To measure well-being and mental health, we rely on internationally accepted, validated, and comparable measures that are in accordance with the guidelines of the International Consortium for Health Outcomes Measurement (
34,
46). Specifically, we use the KIDSCREEN-10 Index and the HBSC-SCL to measure adolescents’ well-being and psychosomatic complaints. The KIDSCREEN-10 Index is based on the KIDSCREEN-52 and constitutes a global measure for HRQoL. It is computed using the responses on a five-point Likert scale (from “never” to “always” or from “not at all” to “extremely”) with 10 questions capturing information, e.g., “Have you felt fit and well during the previous week?”. The KIDSCREEN-10 Index is developed according to the item response theory (international
T values based on RASCH modeling) (
35,
47). The second scale, the HBSC-SCL, contains eight questions assessing the frequency of psychosomatic complaints (e.g., headache and nervousness) within the past week on a five-point response scale (from “not at all” to “daily”) (
36). We further draw upon three clinical scales. The SDQ provides information about emotions, behaviors, and relationships regarding children and adolescents during the previous week. It contains, in total, 20 items divided in four subscales on emotional (e.g., “Many worries, often seems worried”), conduct (e.g., “Often lies or cheats”), hyperactivity (e.g., “Constantly fidgeting or squirming”), and peer problems (e.g., “Often fights with other children or bullies them”), each providing three response options from “not true” to “certainly true” (
37). We further use the CES-DC to examine depressive symptoms. This scale is generated on the basis of seven items (e.g., “I felt sad”) with frequency during the previous week scored on a scale of 0 (= “not at all”) to 3 (= “a lot”) (
38,
48). Last, we rely on the nine-item generalized anxiety subscale of the German SCARED. Here, adolescents are asked to score statements such as “I am nervous” with three response options (from 0 = “not true or hardly ever true” to 2 = “very true or often true”) (
39,
49). All scales stem from the youth survey except the SDQ provided by the parental questionnaire.

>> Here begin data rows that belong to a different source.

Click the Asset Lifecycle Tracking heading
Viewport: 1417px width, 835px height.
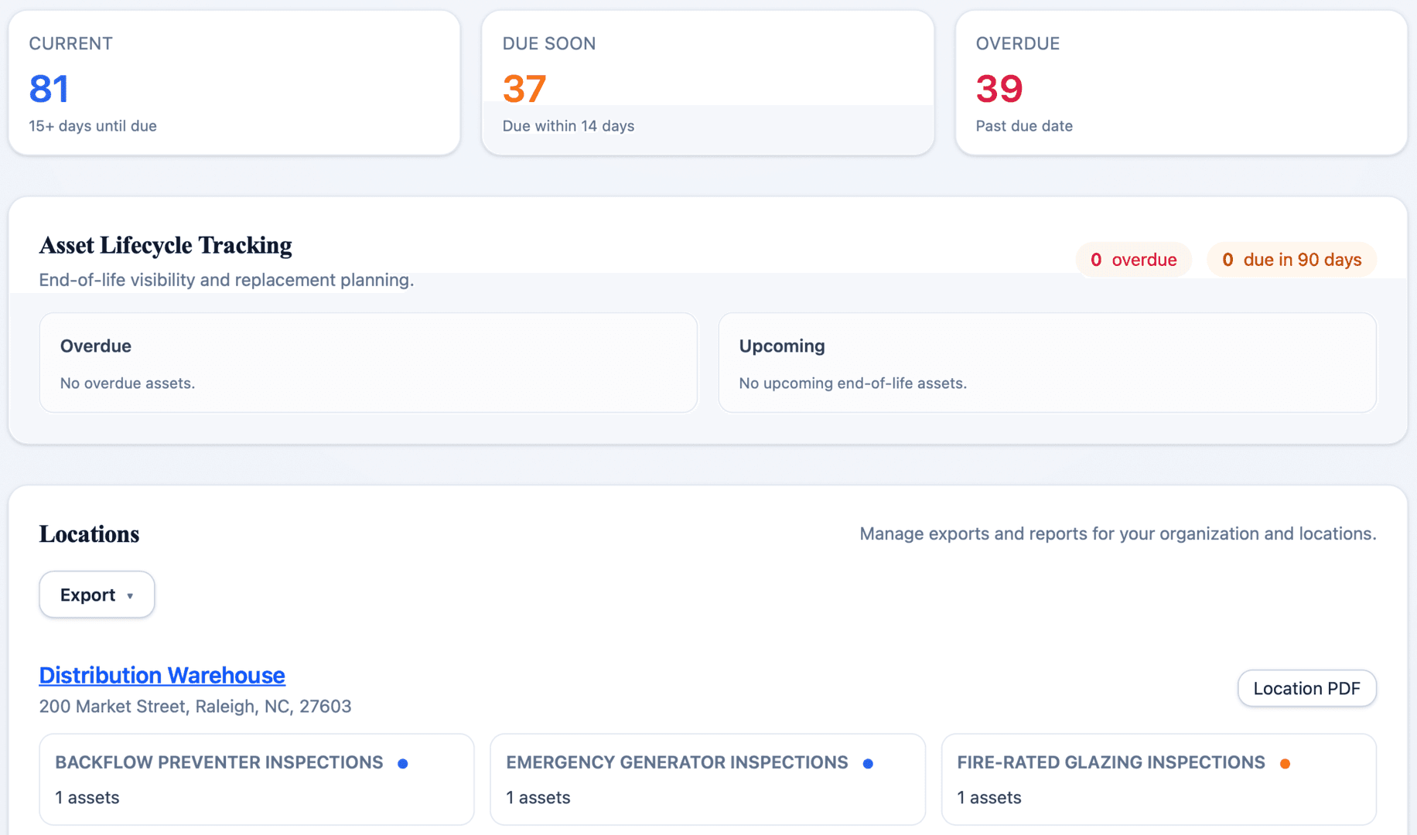(166, 245)
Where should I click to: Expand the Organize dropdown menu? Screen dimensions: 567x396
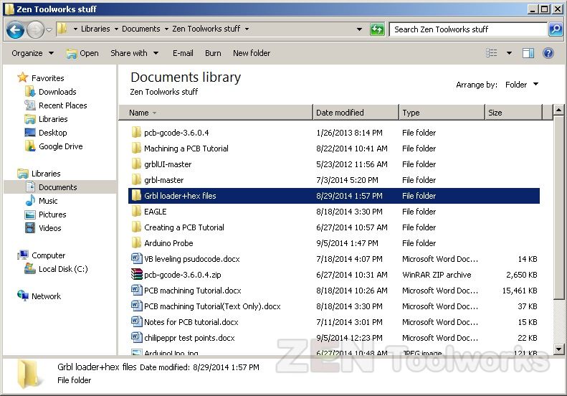(32, 53)

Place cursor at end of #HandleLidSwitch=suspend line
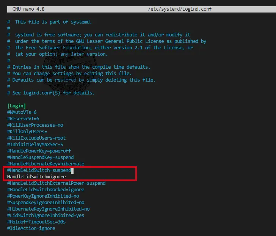point(72,170)
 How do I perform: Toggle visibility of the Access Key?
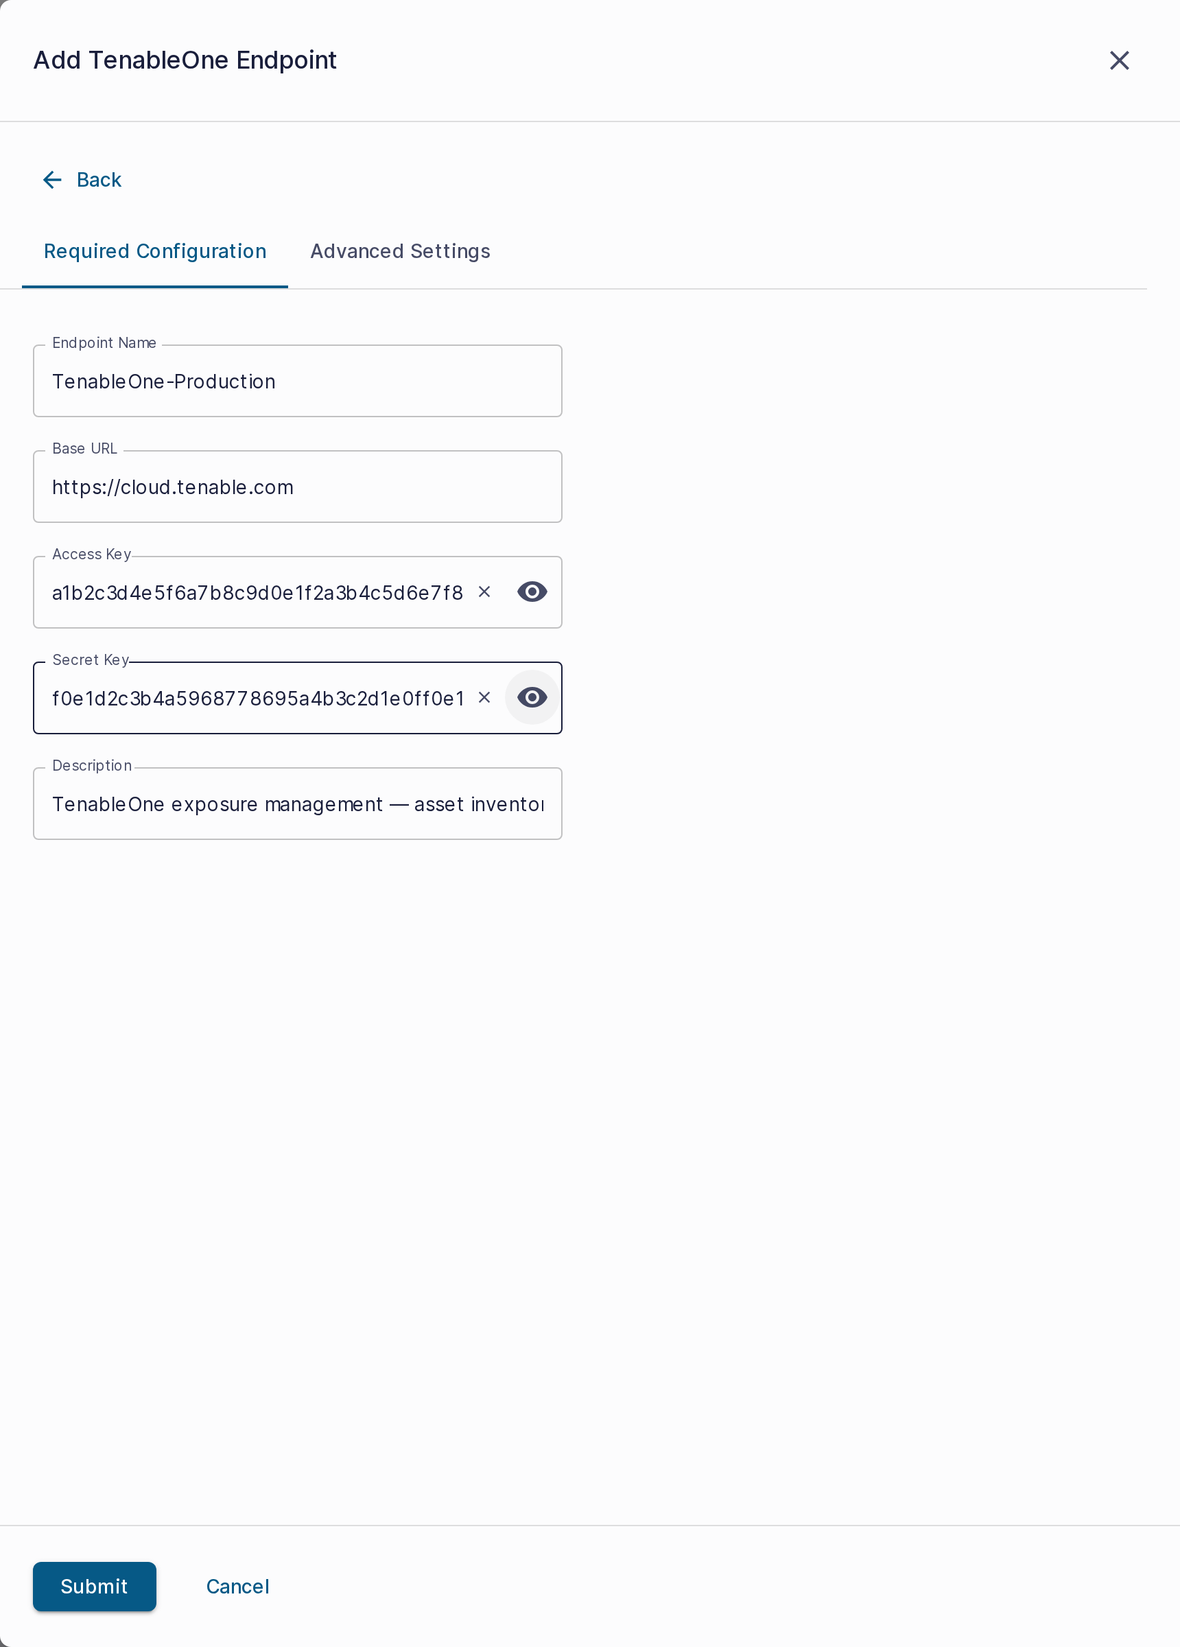[532, 592]
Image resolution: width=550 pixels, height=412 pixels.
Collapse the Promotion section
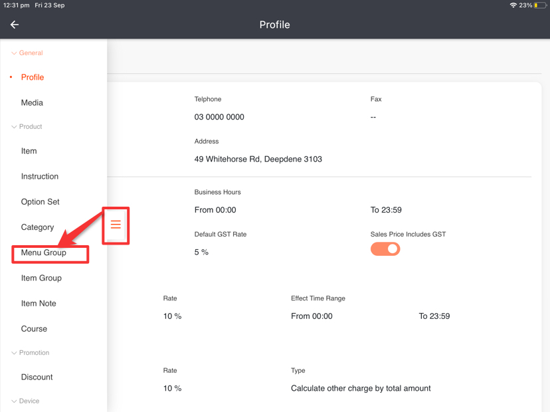pos(14,354)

To identify the effects on parental mental health and FC, we use two scales stemming from the parental questionnaire. First, we rely on the PHQ-8 measuring parental depressive disorder. This scale summarizes eight statements (on a four-response scale from “not at all” to “nearly every day”) regarding personal health (e.g., “Feeling down, depressed, or hopeless,” “Troubles falling asleep or staying asleep, or sleeping too much,” and “Feeling tired or having little energy”) (
40). Second, we draw upon the parent-reported FC scale assessing family climate with four statements as “In our family, everybody cares about each other’s worries” on a four-response scale from “not true” to ‘exactly true” (
41).
Merged dataset (COPSY, pre-pandemic wave of BELLA, and school closure data)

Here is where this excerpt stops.